Route information
- Length: 262.5 mi (422.5 km)
- Existed: 2013–present

Major junctions
- North end: USBR 76 at Tanner, Kentucky
- South end: Alabama State Line at Ardmore, Tennessee

Location
- Country: United States
- States: Kentucky, Tennessee

Highway system
- United States Bicycle Route System; List;
| ← USBR 21 |  | USBR 30 → |

= U.S. Bicycle Route 23 =

Long-distance bicycle route in the United States

U.S. Bicycle Route 23 (USBR 23) is a north-south United States Bicycle Route that travels through Middle Tennessee and the Pennyroyal Plateau region of Kentucky in the United States.

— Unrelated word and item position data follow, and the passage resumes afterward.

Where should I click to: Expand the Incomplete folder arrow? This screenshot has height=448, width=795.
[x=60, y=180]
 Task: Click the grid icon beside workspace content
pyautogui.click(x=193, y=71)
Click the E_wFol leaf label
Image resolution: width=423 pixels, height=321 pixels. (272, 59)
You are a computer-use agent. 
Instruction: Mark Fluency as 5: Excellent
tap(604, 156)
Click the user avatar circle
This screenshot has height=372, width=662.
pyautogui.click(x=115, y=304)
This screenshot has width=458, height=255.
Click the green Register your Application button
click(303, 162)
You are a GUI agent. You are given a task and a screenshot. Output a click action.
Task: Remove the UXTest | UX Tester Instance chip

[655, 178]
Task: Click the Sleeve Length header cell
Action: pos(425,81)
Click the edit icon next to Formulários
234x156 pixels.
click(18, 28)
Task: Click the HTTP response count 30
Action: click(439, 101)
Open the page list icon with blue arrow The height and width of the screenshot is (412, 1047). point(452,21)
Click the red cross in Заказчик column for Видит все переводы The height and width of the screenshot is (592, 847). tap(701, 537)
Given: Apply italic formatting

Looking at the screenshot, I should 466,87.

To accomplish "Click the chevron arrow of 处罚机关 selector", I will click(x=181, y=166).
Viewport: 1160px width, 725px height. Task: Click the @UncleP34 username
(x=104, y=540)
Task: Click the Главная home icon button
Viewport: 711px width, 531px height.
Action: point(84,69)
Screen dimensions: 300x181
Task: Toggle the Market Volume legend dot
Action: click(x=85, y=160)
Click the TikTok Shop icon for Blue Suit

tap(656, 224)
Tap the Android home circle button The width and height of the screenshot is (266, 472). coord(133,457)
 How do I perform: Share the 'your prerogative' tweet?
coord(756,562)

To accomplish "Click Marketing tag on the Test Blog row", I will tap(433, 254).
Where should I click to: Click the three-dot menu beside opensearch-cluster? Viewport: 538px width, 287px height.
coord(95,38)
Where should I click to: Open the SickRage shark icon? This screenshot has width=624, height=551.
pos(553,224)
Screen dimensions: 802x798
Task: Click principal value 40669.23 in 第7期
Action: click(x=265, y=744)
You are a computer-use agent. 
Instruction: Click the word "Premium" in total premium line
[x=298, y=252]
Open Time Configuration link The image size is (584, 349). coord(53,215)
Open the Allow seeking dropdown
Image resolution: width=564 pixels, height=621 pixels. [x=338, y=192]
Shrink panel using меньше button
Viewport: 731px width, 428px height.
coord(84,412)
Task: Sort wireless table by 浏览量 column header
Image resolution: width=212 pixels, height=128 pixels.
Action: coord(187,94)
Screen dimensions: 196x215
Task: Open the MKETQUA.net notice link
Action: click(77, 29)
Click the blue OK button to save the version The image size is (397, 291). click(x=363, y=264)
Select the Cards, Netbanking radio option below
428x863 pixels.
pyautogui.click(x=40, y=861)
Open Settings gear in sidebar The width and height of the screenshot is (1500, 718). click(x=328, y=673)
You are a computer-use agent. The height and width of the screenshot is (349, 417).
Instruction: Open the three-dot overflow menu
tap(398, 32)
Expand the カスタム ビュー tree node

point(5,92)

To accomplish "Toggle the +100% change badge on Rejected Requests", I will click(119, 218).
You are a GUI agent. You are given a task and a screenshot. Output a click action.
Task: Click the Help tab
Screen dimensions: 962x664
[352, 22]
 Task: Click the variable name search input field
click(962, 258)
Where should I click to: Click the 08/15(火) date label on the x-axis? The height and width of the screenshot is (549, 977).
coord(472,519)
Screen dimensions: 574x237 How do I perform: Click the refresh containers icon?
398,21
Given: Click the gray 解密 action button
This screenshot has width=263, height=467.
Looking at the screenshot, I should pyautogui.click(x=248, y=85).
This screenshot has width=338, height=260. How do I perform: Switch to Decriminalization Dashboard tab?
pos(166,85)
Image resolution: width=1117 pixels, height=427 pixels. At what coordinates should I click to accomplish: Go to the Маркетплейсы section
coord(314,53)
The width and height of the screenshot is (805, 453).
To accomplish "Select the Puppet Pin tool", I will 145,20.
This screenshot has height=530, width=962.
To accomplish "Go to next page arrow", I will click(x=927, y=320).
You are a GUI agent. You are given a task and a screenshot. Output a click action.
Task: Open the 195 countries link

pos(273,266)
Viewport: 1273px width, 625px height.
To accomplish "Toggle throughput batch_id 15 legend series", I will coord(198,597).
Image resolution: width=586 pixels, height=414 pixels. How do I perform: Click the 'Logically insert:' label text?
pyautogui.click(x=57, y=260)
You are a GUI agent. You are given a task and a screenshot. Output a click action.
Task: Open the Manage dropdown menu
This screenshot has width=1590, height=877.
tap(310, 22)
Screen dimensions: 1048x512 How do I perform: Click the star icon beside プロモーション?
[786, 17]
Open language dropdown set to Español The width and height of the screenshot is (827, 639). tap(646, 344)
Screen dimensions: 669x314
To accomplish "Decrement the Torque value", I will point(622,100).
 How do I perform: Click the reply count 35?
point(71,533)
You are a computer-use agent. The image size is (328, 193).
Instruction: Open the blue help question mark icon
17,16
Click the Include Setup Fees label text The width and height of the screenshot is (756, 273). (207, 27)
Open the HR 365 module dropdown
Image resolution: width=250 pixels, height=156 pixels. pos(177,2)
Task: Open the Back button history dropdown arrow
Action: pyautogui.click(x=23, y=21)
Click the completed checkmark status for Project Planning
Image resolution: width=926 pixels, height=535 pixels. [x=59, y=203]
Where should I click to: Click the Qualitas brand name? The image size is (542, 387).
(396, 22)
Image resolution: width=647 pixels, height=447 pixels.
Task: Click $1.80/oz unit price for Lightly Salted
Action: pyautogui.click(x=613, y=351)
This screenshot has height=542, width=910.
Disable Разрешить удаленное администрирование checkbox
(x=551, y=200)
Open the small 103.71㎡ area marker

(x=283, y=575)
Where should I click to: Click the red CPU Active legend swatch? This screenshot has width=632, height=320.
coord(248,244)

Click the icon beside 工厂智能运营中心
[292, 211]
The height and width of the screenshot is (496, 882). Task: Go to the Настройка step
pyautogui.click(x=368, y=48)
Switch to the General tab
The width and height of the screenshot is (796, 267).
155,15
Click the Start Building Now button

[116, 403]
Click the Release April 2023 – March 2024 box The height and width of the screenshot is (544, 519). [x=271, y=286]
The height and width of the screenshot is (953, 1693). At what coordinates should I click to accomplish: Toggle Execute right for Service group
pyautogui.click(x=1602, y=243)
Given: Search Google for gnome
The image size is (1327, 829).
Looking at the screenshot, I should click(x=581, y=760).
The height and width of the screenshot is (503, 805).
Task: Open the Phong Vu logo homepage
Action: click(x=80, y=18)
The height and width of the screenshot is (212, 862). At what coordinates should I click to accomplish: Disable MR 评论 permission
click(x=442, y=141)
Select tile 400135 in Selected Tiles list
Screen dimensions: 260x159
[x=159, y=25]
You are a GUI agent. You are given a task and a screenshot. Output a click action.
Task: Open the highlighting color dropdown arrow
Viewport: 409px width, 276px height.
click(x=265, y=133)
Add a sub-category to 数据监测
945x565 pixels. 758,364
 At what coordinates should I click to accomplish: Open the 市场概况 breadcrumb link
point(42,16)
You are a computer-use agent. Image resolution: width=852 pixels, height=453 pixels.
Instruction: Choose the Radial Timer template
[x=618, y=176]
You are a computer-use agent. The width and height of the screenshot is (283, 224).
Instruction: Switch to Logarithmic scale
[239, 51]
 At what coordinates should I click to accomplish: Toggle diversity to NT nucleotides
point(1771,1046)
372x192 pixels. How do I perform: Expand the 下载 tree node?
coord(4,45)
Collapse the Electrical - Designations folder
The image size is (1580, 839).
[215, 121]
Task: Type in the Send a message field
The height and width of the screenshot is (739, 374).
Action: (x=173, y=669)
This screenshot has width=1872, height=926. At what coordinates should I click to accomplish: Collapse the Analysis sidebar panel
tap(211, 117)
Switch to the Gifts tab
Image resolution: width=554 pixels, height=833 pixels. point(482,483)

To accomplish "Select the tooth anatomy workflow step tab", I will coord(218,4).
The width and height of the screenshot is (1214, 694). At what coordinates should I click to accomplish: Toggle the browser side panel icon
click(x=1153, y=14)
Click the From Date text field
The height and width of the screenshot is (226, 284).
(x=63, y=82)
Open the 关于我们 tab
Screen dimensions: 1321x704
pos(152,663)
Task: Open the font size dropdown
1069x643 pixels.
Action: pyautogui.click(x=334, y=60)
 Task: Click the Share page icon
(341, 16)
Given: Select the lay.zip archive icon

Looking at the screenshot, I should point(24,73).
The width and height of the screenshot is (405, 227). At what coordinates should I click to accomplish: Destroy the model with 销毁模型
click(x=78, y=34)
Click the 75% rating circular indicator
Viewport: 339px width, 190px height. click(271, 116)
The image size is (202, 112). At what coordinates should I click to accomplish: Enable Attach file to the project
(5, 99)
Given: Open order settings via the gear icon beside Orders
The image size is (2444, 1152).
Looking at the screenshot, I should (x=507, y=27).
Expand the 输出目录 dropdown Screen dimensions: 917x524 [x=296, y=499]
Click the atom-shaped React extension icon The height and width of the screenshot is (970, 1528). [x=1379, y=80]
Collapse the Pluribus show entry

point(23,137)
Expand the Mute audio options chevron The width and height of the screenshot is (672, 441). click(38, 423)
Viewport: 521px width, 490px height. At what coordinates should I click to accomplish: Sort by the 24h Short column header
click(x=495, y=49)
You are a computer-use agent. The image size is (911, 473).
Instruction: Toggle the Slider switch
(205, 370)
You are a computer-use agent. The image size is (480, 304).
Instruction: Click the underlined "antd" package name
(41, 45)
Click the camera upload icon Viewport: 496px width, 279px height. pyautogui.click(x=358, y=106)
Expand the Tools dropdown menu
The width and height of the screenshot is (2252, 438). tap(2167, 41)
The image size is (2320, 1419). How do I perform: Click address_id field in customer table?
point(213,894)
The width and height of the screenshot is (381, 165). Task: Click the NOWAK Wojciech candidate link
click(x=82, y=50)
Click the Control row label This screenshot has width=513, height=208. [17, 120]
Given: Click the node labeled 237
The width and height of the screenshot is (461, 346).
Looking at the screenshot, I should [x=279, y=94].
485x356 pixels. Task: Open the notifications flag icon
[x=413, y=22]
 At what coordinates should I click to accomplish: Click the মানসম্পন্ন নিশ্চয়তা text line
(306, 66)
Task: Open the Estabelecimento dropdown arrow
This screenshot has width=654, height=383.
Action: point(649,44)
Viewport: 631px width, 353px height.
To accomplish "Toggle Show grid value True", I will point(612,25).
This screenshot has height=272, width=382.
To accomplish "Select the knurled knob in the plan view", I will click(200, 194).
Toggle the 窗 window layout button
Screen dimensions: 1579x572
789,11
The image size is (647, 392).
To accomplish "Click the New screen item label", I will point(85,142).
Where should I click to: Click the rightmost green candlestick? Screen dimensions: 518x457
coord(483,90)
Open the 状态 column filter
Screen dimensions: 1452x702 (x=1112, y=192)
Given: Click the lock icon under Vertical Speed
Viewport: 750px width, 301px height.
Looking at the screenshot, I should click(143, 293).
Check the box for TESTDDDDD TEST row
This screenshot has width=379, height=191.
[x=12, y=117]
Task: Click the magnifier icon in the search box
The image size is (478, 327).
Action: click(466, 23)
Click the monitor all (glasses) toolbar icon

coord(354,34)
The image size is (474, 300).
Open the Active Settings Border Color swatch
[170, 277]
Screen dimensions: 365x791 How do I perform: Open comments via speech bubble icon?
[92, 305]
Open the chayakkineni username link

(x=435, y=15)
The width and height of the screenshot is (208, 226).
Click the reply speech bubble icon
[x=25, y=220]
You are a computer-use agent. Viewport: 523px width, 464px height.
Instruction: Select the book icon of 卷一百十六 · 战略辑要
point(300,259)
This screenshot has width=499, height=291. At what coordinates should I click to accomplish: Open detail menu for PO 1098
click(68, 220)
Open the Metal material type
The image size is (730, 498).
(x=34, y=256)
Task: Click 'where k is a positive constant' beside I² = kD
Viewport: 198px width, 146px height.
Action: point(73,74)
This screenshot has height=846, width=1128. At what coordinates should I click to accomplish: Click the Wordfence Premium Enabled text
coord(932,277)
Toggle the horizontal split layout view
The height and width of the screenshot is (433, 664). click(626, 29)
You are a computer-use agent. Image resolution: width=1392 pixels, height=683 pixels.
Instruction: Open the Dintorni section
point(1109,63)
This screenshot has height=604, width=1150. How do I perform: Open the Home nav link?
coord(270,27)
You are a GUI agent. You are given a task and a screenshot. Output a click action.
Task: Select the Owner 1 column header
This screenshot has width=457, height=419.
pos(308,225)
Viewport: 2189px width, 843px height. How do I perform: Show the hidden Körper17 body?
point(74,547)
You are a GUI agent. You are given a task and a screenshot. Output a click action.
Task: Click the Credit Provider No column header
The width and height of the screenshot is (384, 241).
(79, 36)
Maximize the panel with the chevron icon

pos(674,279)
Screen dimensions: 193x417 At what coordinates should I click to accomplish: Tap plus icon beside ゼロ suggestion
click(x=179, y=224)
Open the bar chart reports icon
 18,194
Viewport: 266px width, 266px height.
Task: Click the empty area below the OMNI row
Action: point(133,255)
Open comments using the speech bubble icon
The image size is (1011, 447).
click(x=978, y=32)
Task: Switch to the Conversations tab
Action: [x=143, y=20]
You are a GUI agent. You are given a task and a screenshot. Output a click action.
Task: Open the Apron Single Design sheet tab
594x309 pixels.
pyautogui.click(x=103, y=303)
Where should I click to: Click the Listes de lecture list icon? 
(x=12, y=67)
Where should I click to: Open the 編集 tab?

The Tennessee segment was designated on October 17, 2013 as the first national bicycle route in the state. The Kentucky segment was designated May 2019.

==Kentucky==
The route in Kentucky covers 108.7 mi. Within Kentucky the route is named the Cave Country Bike Tour. The northernmost portion of the route runs along the eastern portion of the TransAmerica Trail's Mammoth Cave Loop route.

==Tennessee==
In Tennessee the route covers 153.8 mi.

===Spurs===
- Spur to Natchez Trace is a 3.43 mi connector to the Natchez Trace Parkway.
- Spur to Henry Horton State Park is 15.44 mi alternative route to Henry Horton State Park.